From Nature Cover to Human Trial: The First Clinical Test for "Reversing Aging" Therapy Finally Begins
Release time:
2026-04-13
The "reversing aging" study that graced the cover of Nature six years ago has finally left the lab and entered human trials. A "partial reprogramming" gene therapy, co-developed by Yuancheng Lu, a former Chinese doctoral student in David Sinclair's lab at Harvard Medical School, has recently received FDA approval to launch the world's first human clinical trial targeting cellular aging reversal. This marks the first time the once sci-fi concept of "rejuvenation" will be scientifically tested in humans.

From Failure to Cover: A Reversal Under the Microscope
The story traces back to an afternoon several years ago. In a Harvard lab, Yuancheng Lu, then a Ph.D. student, held his breath and stared into the microscope — he was attempting to rewind the clock on aging retinal neurons. After three years of failure, this time the neurons showed clear signs of rejuvenation. This "partial reprogramming" technique, using three factors — Oct4, Sox2, and Klf4 (collectively OSK) — successfully reversed vision loss in aged mice and in a mouse model of glaucoma.
Published in 2016 and featured on the cover of Nature, the breakthrough caused a sensation. Unlike the four factors (OSKM) used by Shinya Yamanaka, the father of induced pluripotent stem cells (iPSCs), Sinclair's team boldly omitted the cancer risk-associated c-Myc factor, retaining only three factors. This avoided the risk of cancer while achieving rejuvenation of tissue function.
Capital Frenzy and the First Human Injection
This foundational research has now borne commercial fruit. Life Biosciences, a company founded by David Sinclair, received FDA approval for its OSK therapy (code-named ER-100) in January of this year. Recently, the first subject has completed an eye injection.
Because the FDA does not recognize "aging" itself as a disease, the trial cleverly targets two age-related blinding diseases: open-angle glaucoma and non-arteritic anterior ischemic optic neuropathy (NAION). The trial will recruit no more than 18 patients. A modified viral vector delivers the OSK genes to the affected eye, and a genetic switch ensures the therapy is active only when the patient takes a specific antibiotic, thereby ensuring long-term safety.
A Milestone in Redefining Aging
From Shinya Yamanaka's Nobel Prize-winning discovery of iPSCs at Kyoto University to today's OSK therapy entering human trials, humanity is making tangible strides in the fight against aging. Industry experts believe that regardless of the trial's outcome, it represents the first attempt to physiologically reverse organ aging in humans. As Yuancheng Lu said, advancing a fundamental research discovery to clinical treatment is an exceptionally rare achievement in a scientific career.
In the future, whether this technology can "rejuvenate" the kidneys, liver, and even the brain is worth continued attention.

** Problem 1 **
Repeat word for word the portion of the article about the reversing aging therapy that starts at "Because the FDA" and ends at "ensuring long-term safety.".
** Problem 2 **
Name each factor that the article about the reversing aging therapy mentions by its individual name.

** Material provided **
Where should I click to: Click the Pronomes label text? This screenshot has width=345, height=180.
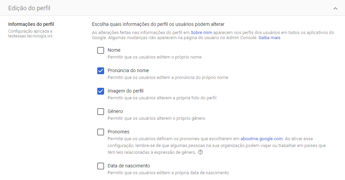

** Exercise result 1 **
Because the FDA does not recognize "aging" itself as a disease, the trial cleverly targets two age-related blinding diseases: open-angle glaucoma and non-arteritic anterior ischemic optic neuropathy (NAION). The trial will recruit no more than 18 patients. A modified viral vector delivers the OSK genes to the affected eye, and a genetic switch ensures the therapy is active only when the patient takes a specific antibiotic, thereby ensuring long-term safety.

** Exercise result 2 **
Oct4, Sox2, Klf4, c-Myc